Pubblicato: 05/06/2025 18:58

Non un’agiografia, né una condanna tardiva. Gioacchino Volpe nell’Italia repubblicana, curato da Giovanni Belardelli e Gianni Scipione Rossi per Rubbettino Editore, è un’operazione storiografica tanto rigorosa quanto necessaria. Concentrando l’attenzione sugli anni dal 1945 alla morte dello storico nel 1971, il libro ricostruisce con profondità la parabola conclusiva di uno degli intellettuali più influenti – e controversi – del Novecento italiano.

Abruzzese nato nel 1876 a Paganica, oggi frazione dell’Aquila, Volpe è stato uno dei massimi storici italiani del Novecento. “Il maggiore della mia e sua generazione”, riconobbe Gaetano Salvemini, pur così distante da lui. Molti studi sono stati dedicati alla sua attività scientifica negli anni precedenti alla Seconda Guerra Mondiale. Minore attenzione è stata dedicata ai suoi contributi nel periodo successivo. Per colmare questa lacuna l’Istituto Abruzzese per la Storia della Resistenza e dell’Italia Contemporanea (Iasric) ha promosso e organizzato – su iniziativa di Rossi – un convegno nazionale che si è svolto con la partecipazione di studiosi di varia formazione attenti al suo importante lascito. Opportunamente Gioacchino Volpe nell’Italia repubblicana ne raccoglie gli atti.

La scarsa attenzione dedicata alla sua produzione è in sostanza dipesa dal suo rapporto con la politica nella prima metà del Novecento. Monarchico di cultura liberal-nazionalista, si avvicinò al movimento mussoliniano dopo la Grande Guerra e nel 1924 fu eletto deputato nel “listone” fascista. Nel 1925 firmò il Manifesto degli intellettuali fascisti di Giovanni Gentile. La sua adesione non fu tuttavia mai incondizionata. Nel 1939 fu tra i pochissimi a segnalare – nella seconda edizione della sua Storia del movimento fascista – il disagio diffuso per le leggi razziali, definite come “grossa costruzione teoretica di incerto valore scientifico e mal rispondente a tradizionali concezioni storiche italiane”. Al tracollo del regime si ritirò dalla scena pubblica, senza aderire alla RSI né al Regno del Sud, dedicandosi solo agli studi nella sua residenza di Santarcangelo di Romagna. Volpe rimase appartato, isolato. Eppure, nonostante l’epurazione accademica e il silenzio culturale impostogli dalla nuova egemonia antifascista, non smise mai di scrivere, riflettere, interrogarsi sulla storia d’Italia, completando la sua opera più imponente, Italia moderna.

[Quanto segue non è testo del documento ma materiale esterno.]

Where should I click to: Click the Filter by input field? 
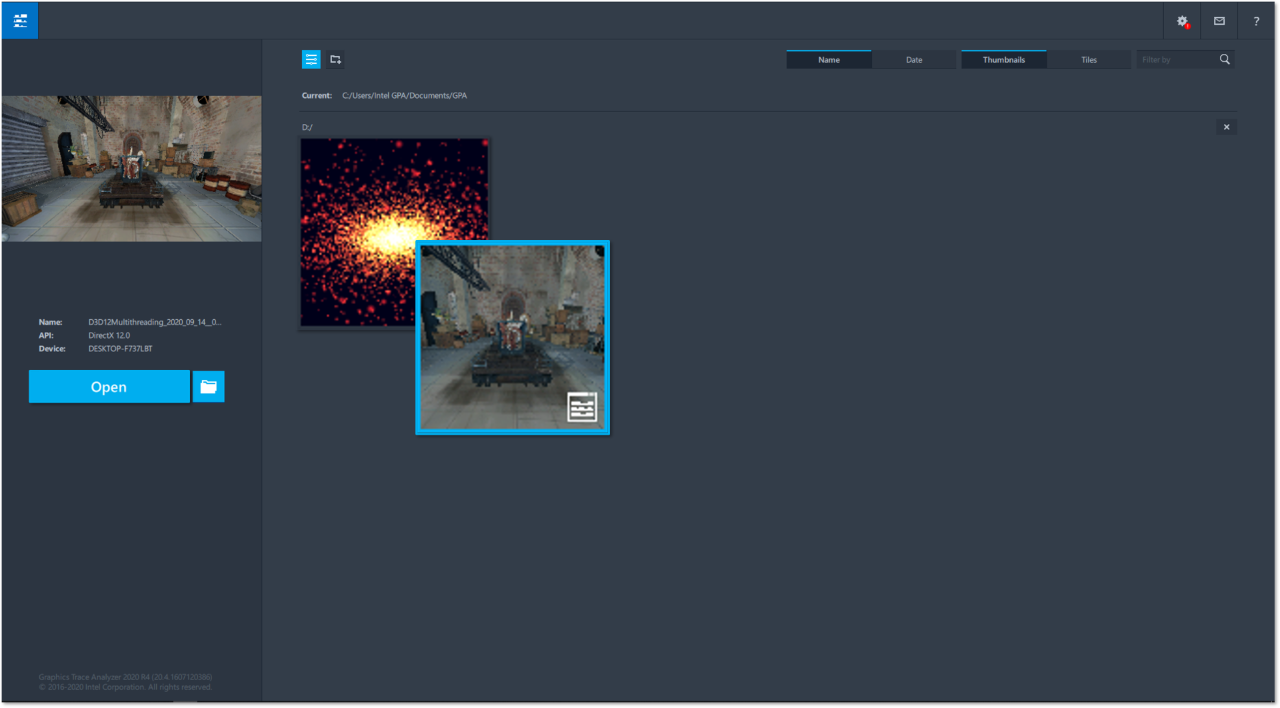click(x=1175, y=60)
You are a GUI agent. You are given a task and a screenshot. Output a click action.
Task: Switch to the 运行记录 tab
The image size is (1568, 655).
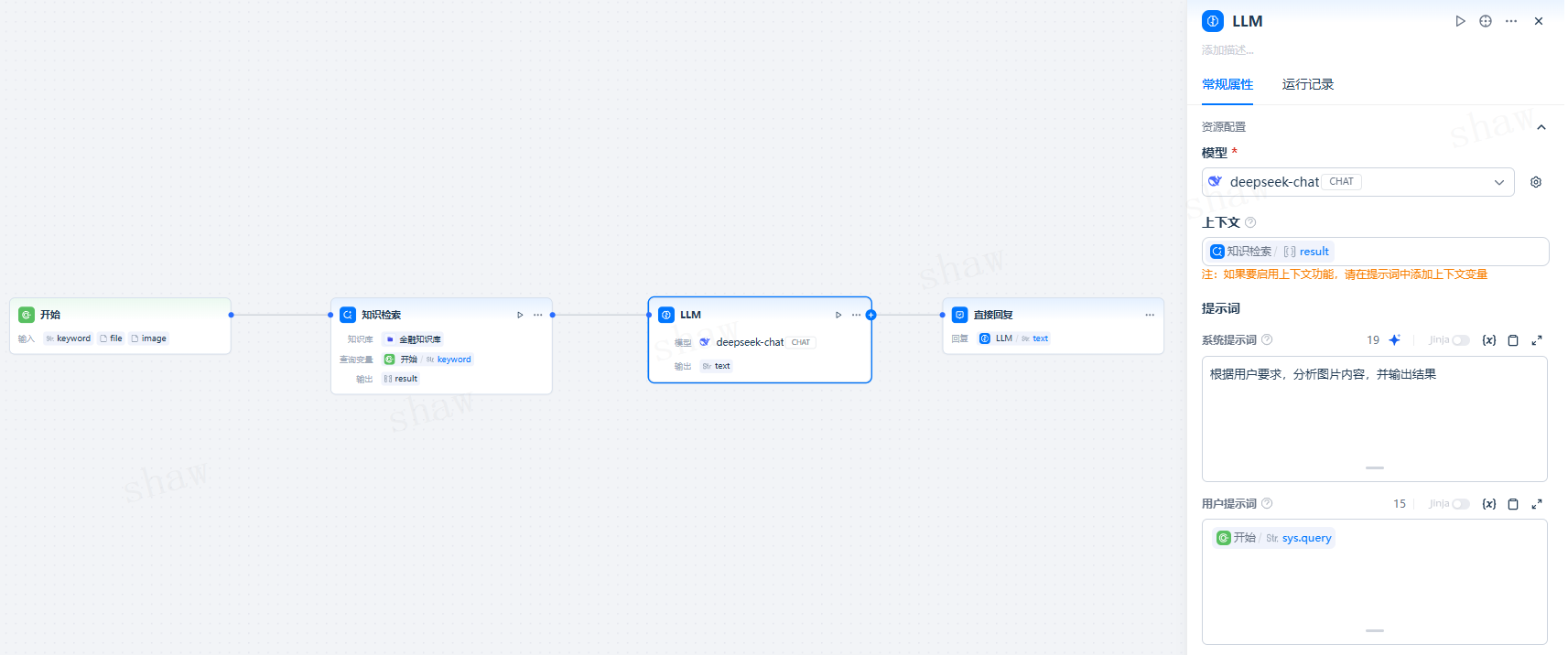click(1307, 84)
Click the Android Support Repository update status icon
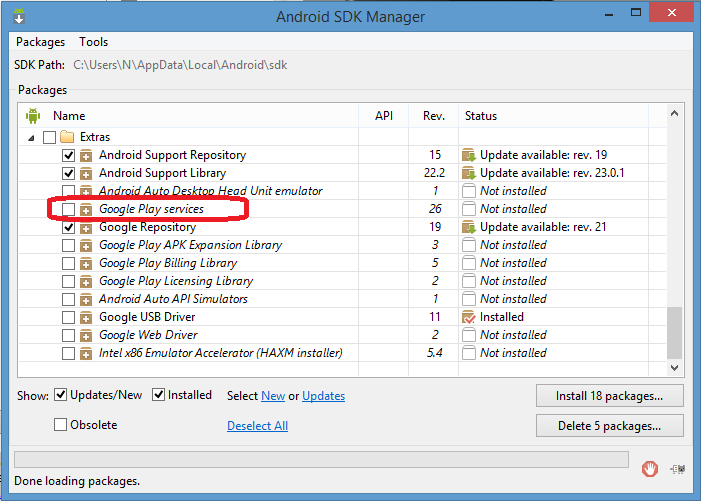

Come sottolinea Giovanni Belardelli, che firma il saggio introduttivo del volume, Italia moderna fu l’impresa storiografica di un uomo sconfitto ma non domo, convinto che l’Italia potesse essere ancora raccontata nel suo “cammino” storico, anche se ormai spezzato. “A chi appartiene l’Italia moderna?”, si chiede Belardelli, e la risposta che emerge è insieme storica e politica, per chi ha saputo vederla non come progresso lineare, ma come dramma collettivo di un popolo in lotta con il tempo.

Volpe, da parte sua, scriveva con la consapevolezza amara di chi aveva perso tutto: il regime in cui aveva creduto, la patria monarchica, la cattedra, il prestigio. “Mi pare di portare in braccio un cadavere”, annota nel 1946, riferendosi all’Italia. Ma la scrittura diventa per lui atto di resistenza interiore, e Belardelli coglie perfettamente la cifra di quest’ultima fase: “Volpe, nella sua vecchiaia, si ritrovava, al pari di altri, uno storico senza patria”.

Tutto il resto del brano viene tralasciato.